List all available models
I work on the Aspire team which is a framework and tools to create distributed applications. We have integrated most of Microsoft AI stack already, including Foundry Local, and may need some direction in order to make it even better,
Here is an example of how you can create a system using an AI Foundry model that will work locally or online when published:
https://github.com/dotnet/aspire/blob/main/playground/AzureAIFoundryEndToEnd/AzureAIFoundryEndToEnd.AppHost/Program.cs#L8-L18
If you look at the example you can see that we use an enumeration to list the available models on Foundry. This list is taken from the Azure AI Foundry portal automatically, and obviously only some of these are available locally. We also found other discrepancies, like for instance in the logical model names (c.f. Phi 3.5 instruct). Because of these discrepancies I am looking into creating a custom enumeration for Foundry Local, so users would know if the model exists directly. I understand that all models are not compatible with the local machine but that would already be an improvement. We have done that for GitHub models too btw.

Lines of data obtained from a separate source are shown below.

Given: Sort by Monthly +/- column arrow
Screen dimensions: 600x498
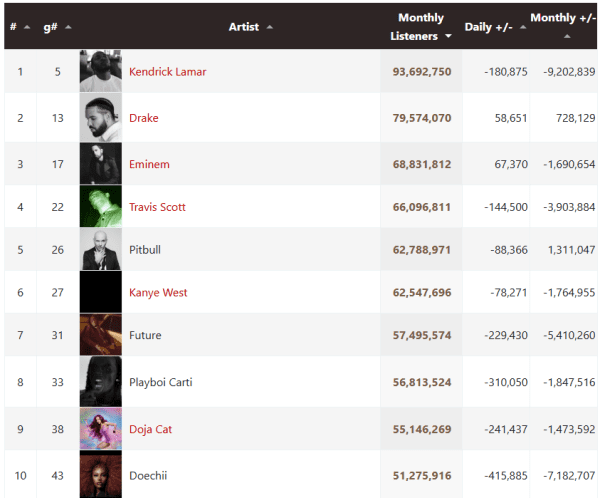Looking at the screenshot, I should coord(567,36).
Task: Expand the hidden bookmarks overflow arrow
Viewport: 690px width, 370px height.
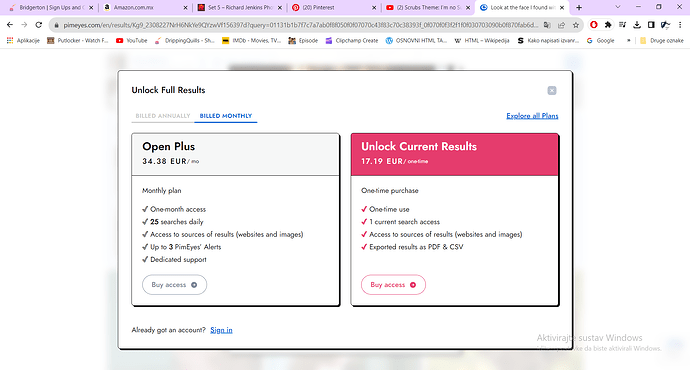Action: [x=628, y=40]
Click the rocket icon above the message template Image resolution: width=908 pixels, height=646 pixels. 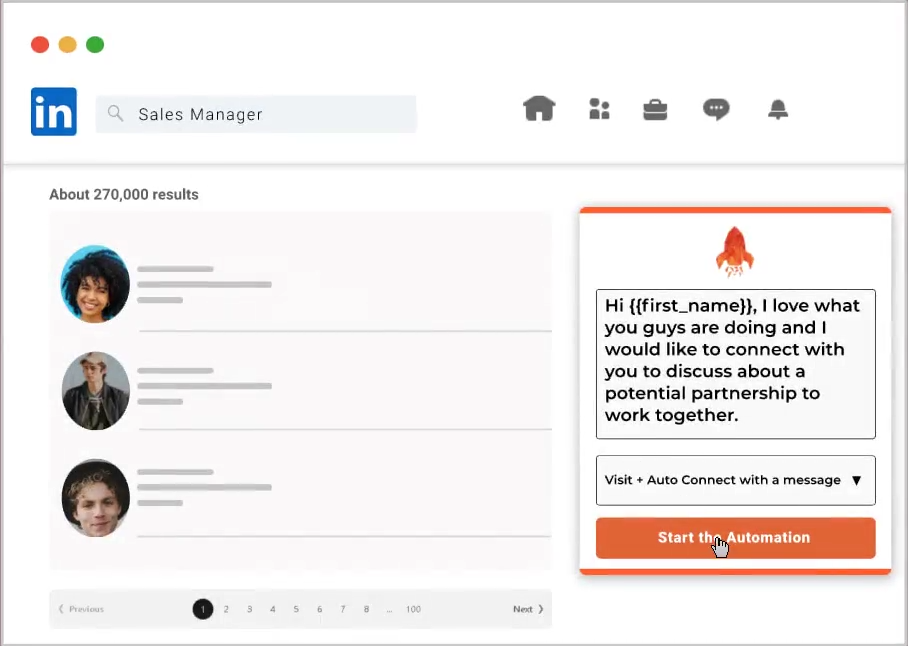click(735, 250)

Is there an API we can request to get the same results as foundry model ls (online or using foundry cli), and even better if there are not GPU filters applied, or a documented list of models, anything would help.

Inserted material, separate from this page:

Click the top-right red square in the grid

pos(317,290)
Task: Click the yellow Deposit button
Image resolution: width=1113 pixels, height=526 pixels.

You can do this with /foundry/list in the API while the service is running
Actually /foundry/list also filters based on the device you are running on.
We are adding the ability to list all models regardless of device
Ah, my mistake, I misread your original post
@natke just posting this totally undocumented behavior that I found on accident from #259
Works perfectly for now, you need the correct UA, which seems to be the main criterion. I imagine that this will not be recommended for general use and probably is not a solid plan forward.
curl --location 'https://ai.azure.com/api/eastus/ux/v1.0/entities/crossRegion' \
--header 'User-Agent: AzureAiStudio' \
--header 'Content-Type: application/json' \
--data '{
"resourceIds": [
{
"resourceId": "azureml",
"entityContainerType": "Registry"
}
],
"indexEntitiesRequest": {
"filters": [
{
"field": "type",
"operator": "eq",
"values": [
"models"
]
},
{
"field": "kind",
"operator": "eq",
"values": [
"Versioned"
]
},
{
"field": "labels",
"operator": "eq",
"values": [
"latest"
]
},
{
"field": "properties/variantInfo/variantMetadata/executionProvider",
"operator": "eq",
"values": [
"CPUExecutionProvider",
"QNNExecutionProvider",
"CUDAExecutionProvider"
]
}
],
"pageSize": 50,
"skip": null,
"continuationToken": null
}
}'
Just leaving this comment so others can find it because its certainly something myself and others are curious about
@timothycarambat awesome! We were already using this endpoint but couldn't figure how to filter the models. The portal has been using a different model recently with a more obvious filter, but authenticated.
glad to help 😅
I made good progress and the other issue was interesting to read. One thing I still don't understand is why the phi-4-reasoning model is returned, is available for generic-cpu execution provider, but it's not listed on the machines I tried. I can't find a property that is unique to this model that would get it excluded from foundry local.
The logs explain why phi-4-reasoning is not displayed and made available, it fails to find a prompt. Interestingly the gtp-oss-20 model is listed on CUDA but doesn't have a prompt either.
Another oddity is that two whisper models are in the list for CPU but are not shown.